Texas Exes, the UT alumni group that oversees continuing the tradition of selling class rings, regarded the minimum metal requirement as a question of quality rather than cost. 

“Because of its longevity, quality and durability, the official University of Texas class ring is offered in 10 (karat), 14 (karat), or 18 (karat) gold,” vice president of engagement Courtney Roehling said. 

 According to Texas Exes vice president of communications Dorothy Guerrero, there are other options available for students to purchase a ring when they are able to financially.

“We understand that purchasing a ring isn’t financially feasible for everyone,” Guerrero said. “Beyond the payment plan, we want students to know that once you earn 75 credit hours, you will always be eligible to participate in the tradition. We have many alumni who have waited until they were further along in their careers to purchase a ring, and they join in the celebration when they do. You can always have your ring dedicated in the Tower the year that you purchase.”
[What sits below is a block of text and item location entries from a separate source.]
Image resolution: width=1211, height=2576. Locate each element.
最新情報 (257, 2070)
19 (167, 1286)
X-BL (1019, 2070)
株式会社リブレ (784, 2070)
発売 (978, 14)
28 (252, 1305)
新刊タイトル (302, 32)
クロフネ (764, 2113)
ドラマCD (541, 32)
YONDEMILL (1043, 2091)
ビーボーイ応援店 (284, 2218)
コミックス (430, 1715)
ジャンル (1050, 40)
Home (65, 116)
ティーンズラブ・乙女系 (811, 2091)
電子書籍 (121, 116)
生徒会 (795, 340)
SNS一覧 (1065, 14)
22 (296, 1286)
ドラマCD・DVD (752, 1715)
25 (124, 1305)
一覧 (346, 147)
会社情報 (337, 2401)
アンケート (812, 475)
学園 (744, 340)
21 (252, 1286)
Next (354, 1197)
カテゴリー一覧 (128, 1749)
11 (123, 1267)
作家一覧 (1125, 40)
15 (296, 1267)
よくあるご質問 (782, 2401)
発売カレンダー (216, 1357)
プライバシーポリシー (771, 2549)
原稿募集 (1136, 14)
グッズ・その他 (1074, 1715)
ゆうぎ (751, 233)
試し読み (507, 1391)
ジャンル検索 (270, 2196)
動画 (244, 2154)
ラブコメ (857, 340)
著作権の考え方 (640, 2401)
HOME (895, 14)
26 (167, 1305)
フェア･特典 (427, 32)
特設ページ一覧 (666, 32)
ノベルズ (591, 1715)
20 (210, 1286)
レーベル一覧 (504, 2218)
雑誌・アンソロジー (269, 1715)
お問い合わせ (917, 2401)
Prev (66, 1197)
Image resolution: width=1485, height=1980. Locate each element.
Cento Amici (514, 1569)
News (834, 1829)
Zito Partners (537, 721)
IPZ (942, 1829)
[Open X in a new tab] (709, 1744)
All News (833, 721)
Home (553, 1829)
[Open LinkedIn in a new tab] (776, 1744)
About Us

Using PayPal Credit, a third-party payment option, Kim was able to purchase her upgraded ring. Although Balfour offers one payment plan, it is split up into three months and Kim did not find it practical for her situation.

“I have a PayPal Credit account which gives me six months to pay off my bill and it’s a lot easier that way,” Kim said. “If the ring was originally $450 like I thought it would be, I think I would’ve been more open to using the Balfour three monthly payments.” 

Roxanne Springman, an arts and entertainment technologies junior, said providing cheaper ring alternatives could help students like her and Kim participate in the school tradition.

“I knew I wanted a ring, however, I didn’t expect it to be over a half grand,” Springman said. “The pricing of the ring restricts it to only the wealthier class of UT students and causes many to miss out on that feeling of accomplishment.”

Springman also said altering the payment plans could make a difference in students’ ability to purchase a ring.

“Having longer payment plans and ring options would absolutely motivate me to buy a ring right now,” Springman said. “I simply cannot pay off a ring in three months.”

Kim proposed that UT should consider allowing more financially feasible options for students.

“If UT were open to including the cheaper metals that Balfour offers to allow the rings to be more affordable, I’m sure more people would buy,” Kim said.